Respect the West - Community Action Portal: The West Kicks Up A Stink

The West Kicks Up A Stink

News that serial internation polluter the Huntsman Group are closing down their stench-producing Brooklyn plant at the end of the year, has been met with mixed feelings. Around 300 jobs will be lost in a major blow to unemployment in the west, an area where unemployment is already well above the national average. Concern on jobs is balanced by the positives that a major polluter and ageing infrastucture and associated risk of catasrophe will disappear.

Yarraville’s “On the Nose” group have also reported a small but imortant victory, as reported in “The Star”

Abattoir penalty ‘victory’
By Charlene Gatt
8th September 2009

YARRAVILLE’S On the Nose Group has claimed a minor victory after the former director of a Brooklyn abattoir and meat processing company was fined $80,000.

Former Tasman Group Services director Pierre Gilbert Cabral has pleaded guilty to leaving waste water containing animal effluent in the company’s stormwater drains, where it could have drained into, and polluted, Stony Creek in November 2006.

No conviction was recorded.

In a hearing earlier this year, the Tasman Group was ordered to pay $200,000 for environmental projects, plus $30,000 in costs to the EPA for similar charges.

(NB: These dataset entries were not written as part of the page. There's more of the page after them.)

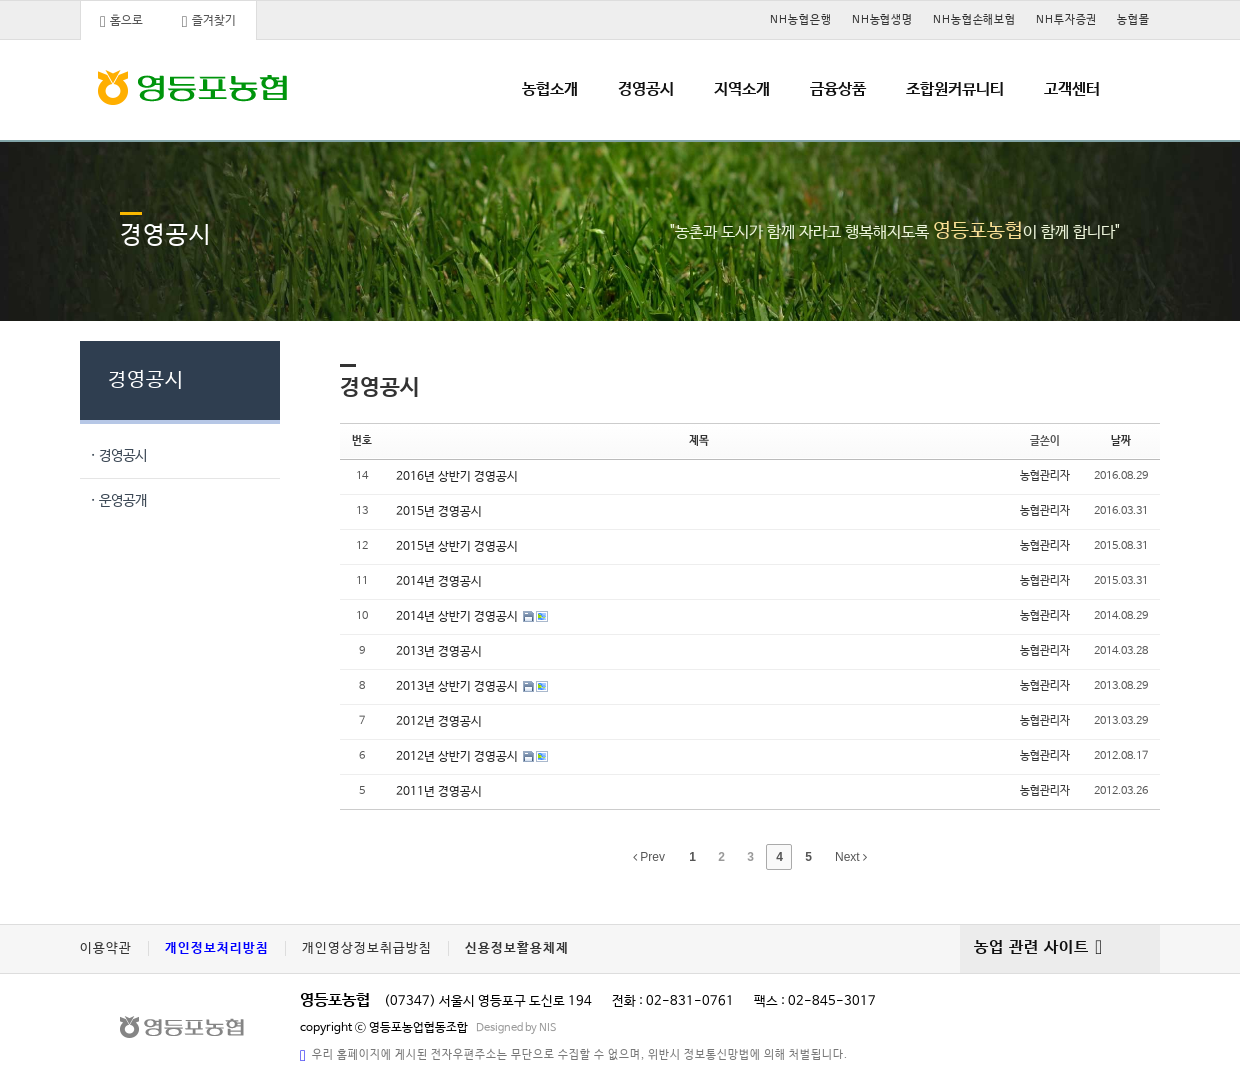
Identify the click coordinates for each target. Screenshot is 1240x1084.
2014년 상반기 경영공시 (458, 617)
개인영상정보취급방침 (367, 948)
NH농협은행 (800, 20)
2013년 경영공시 (439, 652)
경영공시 (646, 89)
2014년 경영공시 (439, 582)
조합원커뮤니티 (955, 89)
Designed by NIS (516, 1028)
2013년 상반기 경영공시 (458, 687)
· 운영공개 (118, 501)
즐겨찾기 (209, 22)
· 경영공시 (118, 456)
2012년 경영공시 (439, 722)
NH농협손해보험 (974, 20)
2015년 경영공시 (439, 512)
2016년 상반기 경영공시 (457, 477)
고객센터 (1072, 89)
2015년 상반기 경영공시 (457, 547)
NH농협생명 (882, 20)
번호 (362, 441)
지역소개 (742, 89)
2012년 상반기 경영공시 (458, 757)
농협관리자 (1045, 476)
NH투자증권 (1066, 20)
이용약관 (106, 948)
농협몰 (1133, 20)
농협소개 (550, 89)
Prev (649, 857)
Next (851, 857)
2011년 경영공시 (439, 792)
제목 (699, 441)
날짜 (1121, 441)
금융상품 (838, 89)
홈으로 (121, 22)
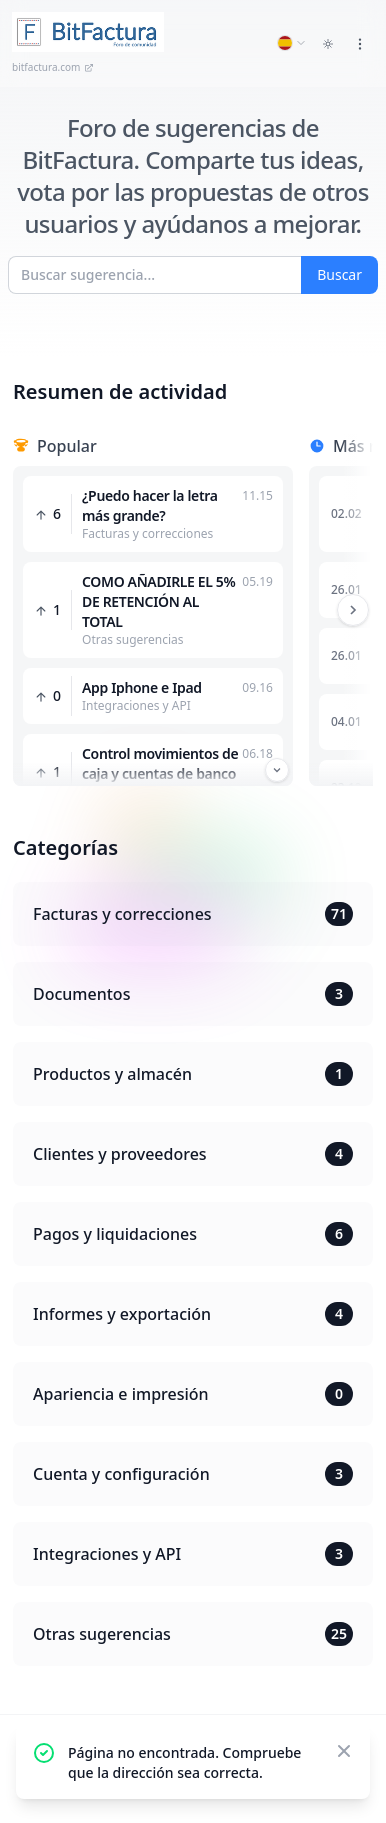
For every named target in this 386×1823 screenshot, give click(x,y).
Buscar (339, 274)
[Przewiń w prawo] (353, 610)
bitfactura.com (53, 67)
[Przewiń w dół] (277, 770)
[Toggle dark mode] (328, 44)
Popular (67, 446)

The EPA took court action after the company failed to comply with a notice.

“EPA can and will prosecute such individuals if its investigations find that an offence has occurred, and this case shows that they may face a substantial financial cost as a result,” EPA spokesman Bruce Dawson said.

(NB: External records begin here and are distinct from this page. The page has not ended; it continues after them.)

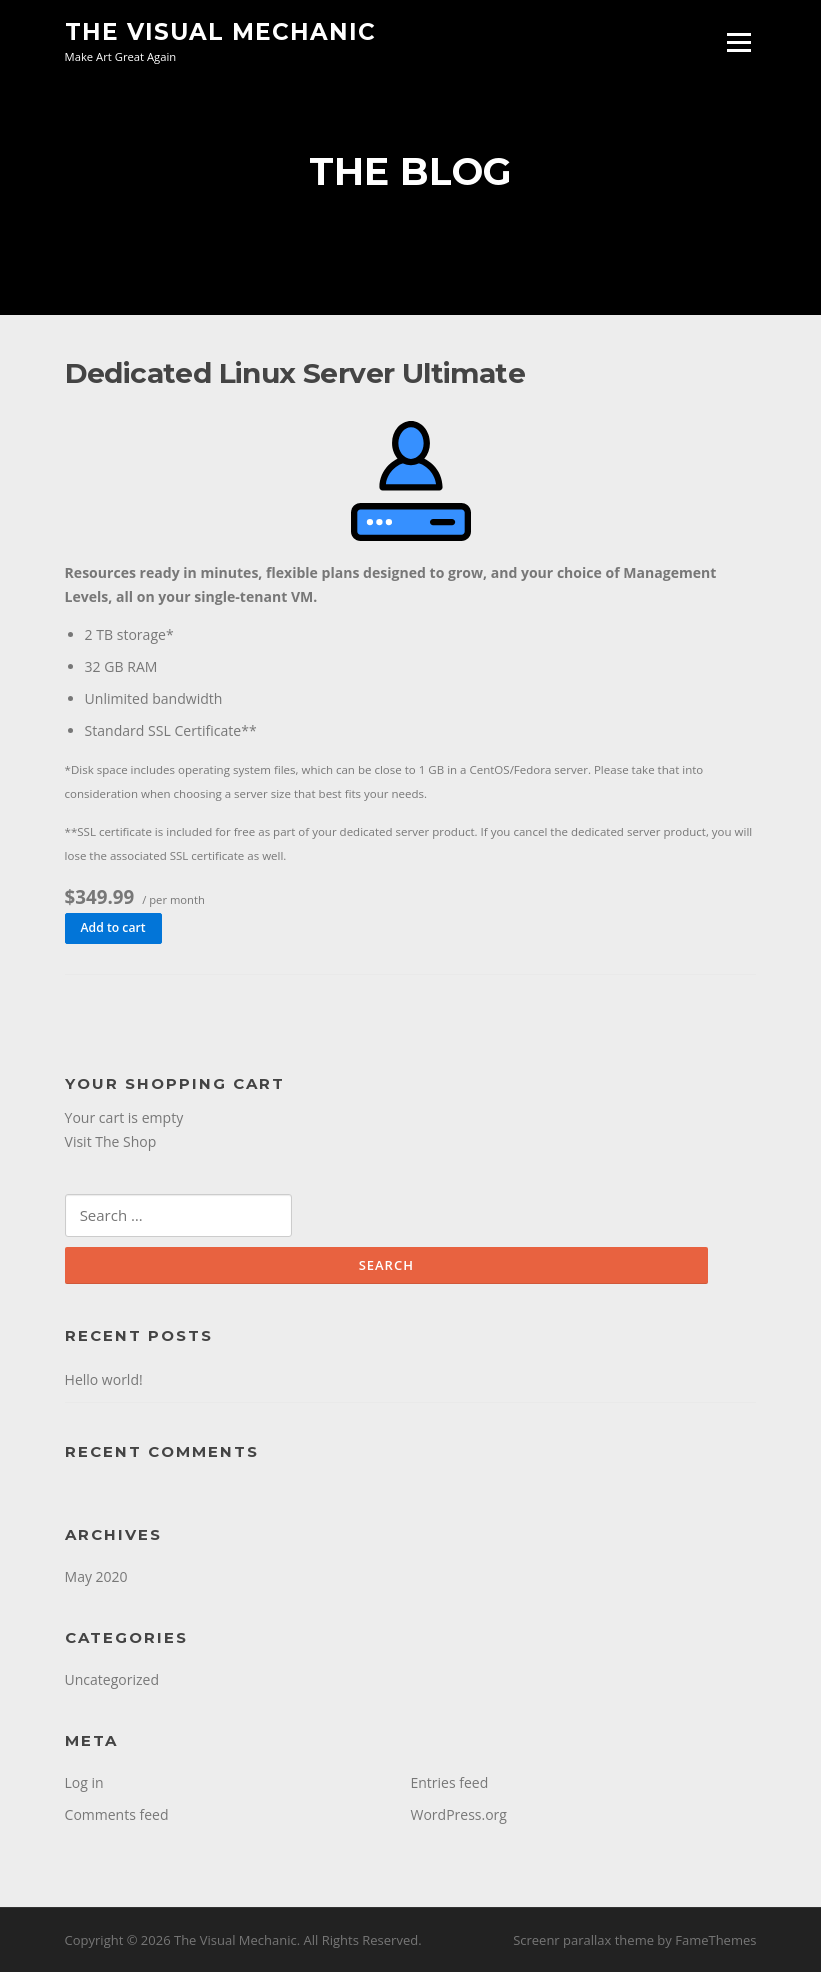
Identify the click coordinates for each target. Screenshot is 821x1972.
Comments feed (117, 1814)
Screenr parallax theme (583, 1940)
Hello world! (104, 1379)
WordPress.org (459, 1814)
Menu (738, 42)
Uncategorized (112, 1679)
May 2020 (96, 1576)
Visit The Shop (111, 1141)
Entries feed (450, 1782)
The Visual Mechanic (220, 32)
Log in (84, 1782)
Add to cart (113, 927)
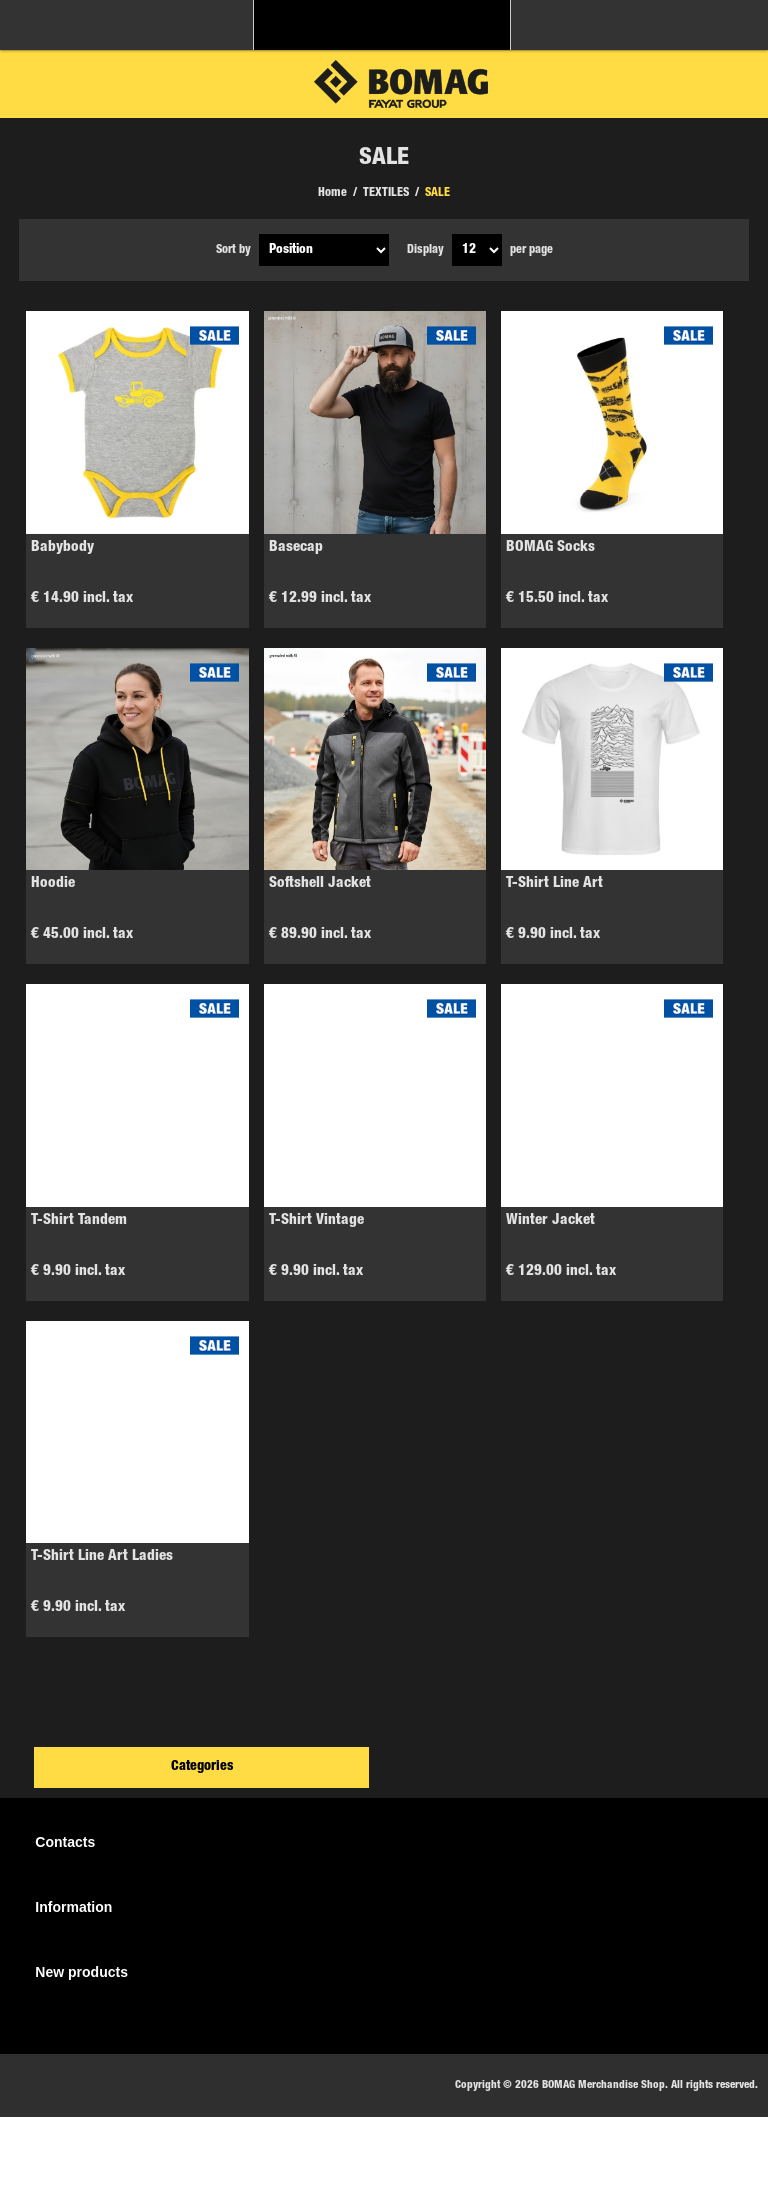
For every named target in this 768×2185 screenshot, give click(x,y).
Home (332, 193)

Swift Australia bought out the Tasman Group in March 2008.

The fine comes shortly after residents kicked up a stink because a fire at meat processing company Australian Tallow caused an outbreak of foul smells in Brooklyn and Altona North.

Yarraville’s On the Nose Group has previously said fines against offending Brooklyn companies were few and far between.

But at a Brooklyn Community Reference Group meeting earlier this year, the group agreed that the EPA should stop focusing on fines and take an “enforceable undertakings” approach, where offending companies would have a time-line to fix a problem area.

Months on from the decision, On the Nose spokesperson Bruce Light is concerned the new resolution is not making any headway.

“We want to know what enforceable undertakings have been issued,” he said. “The piles of dust have just grown higher, the companies are stinking more and more. We’re fed up. We’ve had a gutful of it.”

The Brooklyn reference group will meet on 16 September to discuss dust issues in the area, and will have a full meeting on 18 November.